* [What is expected]: From the entries underneath, give the number of lines holding the word "score", without any other words.
○ ○ ○
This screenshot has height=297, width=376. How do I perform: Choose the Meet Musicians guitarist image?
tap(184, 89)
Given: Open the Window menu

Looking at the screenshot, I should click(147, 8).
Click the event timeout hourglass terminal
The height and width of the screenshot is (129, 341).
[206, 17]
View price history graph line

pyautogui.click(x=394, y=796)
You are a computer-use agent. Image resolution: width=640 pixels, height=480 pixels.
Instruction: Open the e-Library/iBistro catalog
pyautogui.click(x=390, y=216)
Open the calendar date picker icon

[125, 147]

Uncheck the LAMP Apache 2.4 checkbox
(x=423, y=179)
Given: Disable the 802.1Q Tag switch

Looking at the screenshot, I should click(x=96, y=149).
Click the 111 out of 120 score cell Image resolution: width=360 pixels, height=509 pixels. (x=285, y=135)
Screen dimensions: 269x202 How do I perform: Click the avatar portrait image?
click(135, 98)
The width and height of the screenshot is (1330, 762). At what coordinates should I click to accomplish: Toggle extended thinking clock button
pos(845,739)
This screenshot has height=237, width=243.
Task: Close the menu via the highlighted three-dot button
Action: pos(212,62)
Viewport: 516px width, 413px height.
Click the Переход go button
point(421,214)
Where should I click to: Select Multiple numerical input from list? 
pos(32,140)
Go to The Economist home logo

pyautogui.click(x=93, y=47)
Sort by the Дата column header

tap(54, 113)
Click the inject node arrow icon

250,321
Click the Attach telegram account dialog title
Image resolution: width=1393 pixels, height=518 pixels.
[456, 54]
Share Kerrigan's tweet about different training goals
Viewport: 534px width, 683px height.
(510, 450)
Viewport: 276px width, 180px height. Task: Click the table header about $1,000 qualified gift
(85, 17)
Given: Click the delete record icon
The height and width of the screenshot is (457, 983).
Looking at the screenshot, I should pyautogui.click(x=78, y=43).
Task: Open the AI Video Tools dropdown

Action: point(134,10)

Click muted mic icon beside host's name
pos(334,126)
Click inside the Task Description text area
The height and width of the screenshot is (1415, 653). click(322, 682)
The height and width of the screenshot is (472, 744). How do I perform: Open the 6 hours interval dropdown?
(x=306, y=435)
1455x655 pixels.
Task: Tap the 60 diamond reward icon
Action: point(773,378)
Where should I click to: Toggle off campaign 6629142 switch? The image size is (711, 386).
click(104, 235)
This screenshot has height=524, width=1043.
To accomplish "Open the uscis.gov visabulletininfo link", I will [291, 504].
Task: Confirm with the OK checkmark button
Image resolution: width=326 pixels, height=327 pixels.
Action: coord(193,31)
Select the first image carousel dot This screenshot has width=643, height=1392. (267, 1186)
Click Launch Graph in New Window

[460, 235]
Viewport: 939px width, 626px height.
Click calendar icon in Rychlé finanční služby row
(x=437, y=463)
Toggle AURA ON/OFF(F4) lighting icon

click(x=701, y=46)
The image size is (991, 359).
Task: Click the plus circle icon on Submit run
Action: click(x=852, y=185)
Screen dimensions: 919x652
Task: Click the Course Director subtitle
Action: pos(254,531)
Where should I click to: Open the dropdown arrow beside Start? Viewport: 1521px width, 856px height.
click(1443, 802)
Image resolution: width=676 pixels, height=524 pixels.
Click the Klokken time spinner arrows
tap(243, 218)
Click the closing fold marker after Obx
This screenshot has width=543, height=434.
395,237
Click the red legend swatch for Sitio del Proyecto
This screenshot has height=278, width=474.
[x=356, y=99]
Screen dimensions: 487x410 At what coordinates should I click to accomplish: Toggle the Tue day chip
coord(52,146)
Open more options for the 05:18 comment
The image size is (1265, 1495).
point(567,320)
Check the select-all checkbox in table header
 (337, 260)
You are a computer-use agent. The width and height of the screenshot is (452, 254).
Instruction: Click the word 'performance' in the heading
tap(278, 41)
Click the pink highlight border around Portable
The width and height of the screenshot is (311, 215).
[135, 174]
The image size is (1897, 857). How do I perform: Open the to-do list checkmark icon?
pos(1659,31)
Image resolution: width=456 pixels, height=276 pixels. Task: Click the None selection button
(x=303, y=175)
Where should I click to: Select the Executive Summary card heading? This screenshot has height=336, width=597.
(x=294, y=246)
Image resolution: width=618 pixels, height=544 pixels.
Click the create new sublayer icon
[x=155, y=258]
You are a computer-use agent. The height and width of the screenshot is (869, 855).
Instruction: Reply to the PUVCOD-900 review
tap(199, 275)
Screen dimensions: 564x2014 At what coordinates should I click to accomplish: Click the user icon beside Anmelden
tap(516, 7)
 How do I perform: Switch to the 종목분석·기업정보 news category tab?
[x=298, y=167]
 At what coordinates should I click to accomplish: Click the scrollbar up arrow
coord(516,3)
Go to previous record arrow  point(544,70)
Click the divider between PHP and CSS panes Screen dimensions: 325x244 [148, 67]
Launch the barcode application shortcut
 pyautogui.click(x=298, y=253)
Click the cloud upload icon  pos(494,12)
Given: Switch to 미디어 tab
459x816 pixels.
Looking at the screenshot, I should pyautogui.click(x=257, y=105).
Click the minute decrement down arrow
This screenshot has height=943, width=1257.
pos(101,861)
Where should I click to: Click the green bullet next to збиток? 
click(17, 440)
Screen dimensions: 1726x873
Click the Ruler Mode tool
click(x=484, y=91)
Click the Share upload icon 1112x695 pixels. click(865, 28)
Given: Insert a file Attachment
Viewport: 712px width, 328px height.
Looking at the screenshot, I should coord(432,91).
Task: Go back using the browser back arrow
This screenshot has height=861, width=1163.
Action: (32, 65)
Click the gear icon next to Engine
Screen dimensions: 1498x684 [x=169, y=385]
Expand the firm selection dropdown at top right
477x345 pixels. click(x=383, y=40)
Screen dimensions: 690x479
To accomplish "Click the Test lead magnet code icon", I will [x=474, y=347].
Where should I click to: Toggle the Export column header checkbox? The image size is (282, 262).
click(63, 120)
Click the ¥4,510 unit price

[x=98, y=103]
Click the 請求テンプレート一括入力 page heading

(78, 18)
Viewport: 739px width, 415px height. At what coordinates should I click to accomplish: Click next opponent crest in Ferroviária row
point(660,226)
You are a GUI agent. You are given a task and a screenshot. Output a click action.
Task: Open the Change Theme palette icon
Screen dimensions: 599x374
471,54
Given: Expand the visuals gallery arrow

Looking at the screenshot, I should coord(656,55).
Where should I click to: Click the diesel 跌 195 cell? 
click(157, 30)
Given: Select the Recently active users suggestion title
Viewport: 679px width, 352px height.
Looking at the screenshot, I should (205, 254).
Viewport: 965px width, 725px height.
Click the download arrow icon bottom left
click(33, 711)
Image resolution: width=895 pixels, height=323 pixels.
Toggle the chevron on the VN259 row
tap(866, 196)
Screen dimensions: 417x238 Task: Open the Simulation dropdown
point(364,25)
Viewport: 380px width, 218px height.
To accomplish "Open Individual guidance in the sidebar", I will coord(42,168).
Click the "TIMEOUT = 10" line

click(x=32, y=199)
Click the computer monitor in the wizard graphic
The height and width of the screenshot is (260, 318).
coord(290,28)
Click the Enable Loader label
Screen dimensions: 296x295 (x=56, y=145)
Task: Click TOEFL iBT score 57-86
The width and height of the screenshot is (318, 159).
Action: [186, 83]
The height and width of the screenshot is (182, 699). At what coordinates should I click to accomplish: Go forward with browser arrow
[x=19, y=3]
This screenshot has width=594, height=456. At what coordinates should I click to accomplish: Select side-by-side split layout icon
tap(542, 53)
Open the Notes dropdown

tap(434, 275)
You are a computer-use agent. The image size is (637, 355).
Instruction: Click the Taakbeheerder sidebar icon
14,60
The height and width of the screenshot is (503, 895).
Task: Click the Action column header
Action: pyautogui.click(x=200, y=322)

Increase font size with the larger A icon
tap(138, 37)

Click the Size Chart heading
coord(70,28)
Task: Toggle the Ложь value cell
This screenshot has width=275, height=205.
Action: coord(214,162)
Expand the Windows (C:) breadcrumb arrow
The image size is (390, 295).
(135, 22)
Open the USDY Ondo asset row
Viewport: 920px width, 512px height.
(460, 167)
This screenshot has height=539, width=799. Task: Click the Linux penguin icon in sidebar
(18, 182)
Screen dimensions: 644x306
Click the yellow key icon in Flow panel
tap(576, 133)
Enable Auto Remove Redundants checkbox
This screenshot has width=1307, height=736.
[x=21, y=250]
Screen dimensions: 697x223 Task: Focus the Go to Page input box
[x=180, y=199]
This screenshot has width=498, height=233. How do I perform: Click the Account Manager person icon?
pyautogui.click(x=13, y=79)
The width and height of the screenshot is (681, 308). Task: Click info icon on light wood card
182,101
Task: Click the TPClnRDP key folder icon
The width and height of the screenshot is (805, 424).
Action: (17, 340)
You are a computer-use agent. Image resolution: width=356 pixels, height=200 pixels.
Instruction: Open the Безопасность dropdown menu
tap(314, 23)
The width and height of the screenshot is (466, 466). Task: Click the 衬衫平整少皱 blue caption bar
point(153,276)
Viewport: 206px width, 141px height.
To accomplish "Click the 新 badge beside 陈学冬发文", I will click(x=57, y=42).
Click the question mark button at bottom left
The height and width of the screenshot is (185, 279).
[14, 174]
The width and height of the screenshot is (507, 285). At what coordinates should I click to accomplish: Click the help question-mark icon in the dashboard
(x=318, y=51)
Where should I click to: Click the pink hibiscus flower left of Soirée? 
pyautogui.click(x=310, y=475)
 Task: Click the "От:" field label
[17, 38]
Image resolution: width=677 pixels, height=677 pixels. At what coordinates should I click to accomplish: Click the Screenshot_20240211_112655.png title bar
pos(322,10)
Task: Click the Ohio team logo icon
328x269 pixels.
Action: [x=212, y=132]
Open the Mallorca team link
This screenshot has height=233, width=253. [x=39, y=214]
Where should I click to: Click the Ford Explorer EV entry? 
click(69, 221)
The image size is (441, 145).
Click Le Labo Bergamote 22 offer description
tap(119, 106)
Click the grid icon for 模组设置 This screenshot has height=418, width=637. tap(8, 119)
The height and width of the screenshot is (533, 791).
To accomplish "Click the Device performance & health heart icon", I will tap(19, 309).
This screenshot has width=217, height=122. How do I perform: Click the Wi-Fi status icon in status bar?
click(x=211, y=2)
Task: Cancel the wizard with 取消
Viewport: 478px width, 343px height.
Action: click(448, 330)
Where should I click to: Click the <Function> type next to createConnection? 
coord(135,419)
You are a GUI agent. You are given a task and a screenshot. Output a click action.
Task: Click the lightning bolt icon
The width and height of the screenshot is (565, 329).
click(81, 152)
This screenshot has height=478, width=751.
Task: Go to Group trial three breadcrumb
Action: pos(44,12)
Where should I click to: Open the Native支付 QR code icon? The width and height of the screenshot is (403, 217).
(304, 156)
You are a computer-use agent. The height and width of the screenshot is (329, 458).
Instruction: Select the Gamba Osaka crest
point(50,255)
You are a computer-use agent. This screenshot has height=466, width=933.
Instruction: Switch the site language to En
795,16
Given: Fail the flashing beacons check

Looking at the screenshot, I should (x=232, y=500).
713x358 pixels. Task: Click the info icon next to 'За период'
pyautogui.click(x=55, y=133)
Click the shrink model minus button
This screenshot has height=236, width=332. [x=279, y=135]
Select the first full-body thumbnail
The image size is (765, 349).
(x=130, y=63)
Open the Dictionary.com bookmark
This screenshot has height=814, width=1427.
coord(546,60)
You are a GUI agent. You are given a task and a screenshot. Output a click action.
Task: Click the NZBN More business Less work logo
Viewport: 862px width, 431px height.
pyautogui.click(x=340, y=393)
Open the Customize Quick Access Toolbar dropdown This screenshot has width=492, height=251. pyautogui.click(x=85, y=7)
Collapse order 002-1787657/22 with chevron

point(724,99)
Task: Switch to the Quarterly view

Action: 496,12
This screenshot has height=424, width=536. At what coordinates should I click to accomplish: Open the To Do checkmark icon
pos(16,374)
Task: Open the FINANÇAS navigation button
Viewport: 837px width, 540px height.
○ ○ ○
* [Output of the task]: 2